- 著者
-
OSE Tomoaki
- 出版者
- Meteorological Society of Japan
- 雑誌
- 気象集誌. 第2輯 (ISSN:00261165)
- 巻号頁・発行日
- pp.2019-018, (Released:2018-12-07)
- 被引用文献数
-
10
Global warming experiments using three different 60 km-mesh atmospheric global circulation models are studied to characterize ensemble mean future changes in monthly East Asian precipitation for June to August. During the summer, wetting and drying effects due to changes in mean vertical motion play a key role in future precipitation changes, as does the “wet-get-wetter” effect due to increased moisture. The former processes are related adiabatically to the projected modification of 500 hPa horizontal atmospheric circulation, which is characterized by two cyclonic circulation anomalies extending over the eastern Eurasian Continent (C1) and the western North Pacific Ocean (C2) for each month.
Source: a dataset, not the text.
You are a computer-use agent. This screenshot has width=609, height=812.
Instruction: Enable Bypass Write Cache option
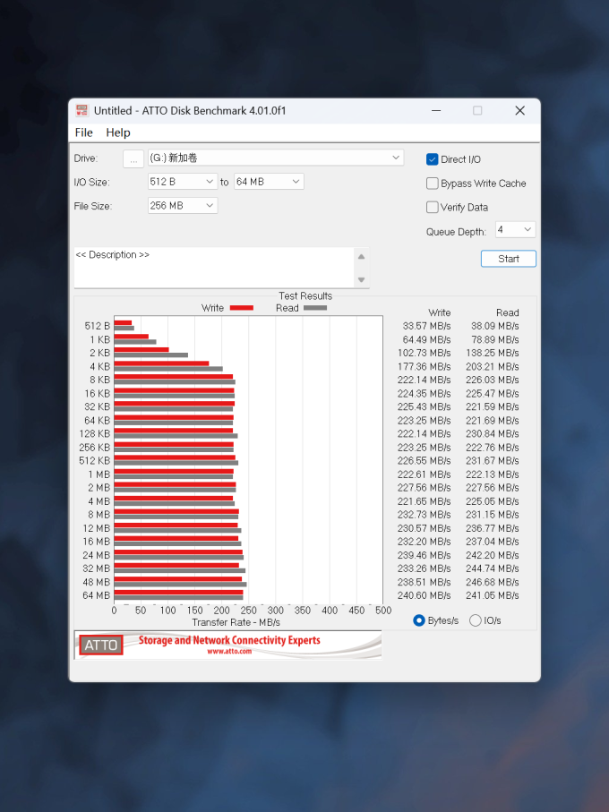point(433,184)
Over Japan, the western edge of C2 shifts from a region south of the Japanese Islands to northern Japan during June–August, representing a delayed northward movement or southward shift of the westerly jet over the western North Pacific in the future compared with the present-day climatology. Most regions of Japan lie within the northeasterly wind and associated downward motion zones of C2, leading to significant uncertainties in the future precipitation over Japan by the offset against the “wet-get-wetter” effect and possibly even a future decrease in precipitation. A wetter future climate is anticipated under weak subsidence or the upward vertical motion zone of C2, such as western Japan in August away from C2, and the Southwest Islands of Japan in June in the C2 southwesterly wind zone.
Over the eastern Eurasian Continent, C1 is distributed mainly over northeastern China in June, central and southern China in July and August respectively. During these months, most of the eastern regions are located within the southwesterly-to-southeasterly wind zone of C1, indicating wet future conditions due to enhanced upward motion. This tendency drives a further increase in precipitation in future wetter East Asian climate via the “wet-get-wetter” effect and the increased evaporation.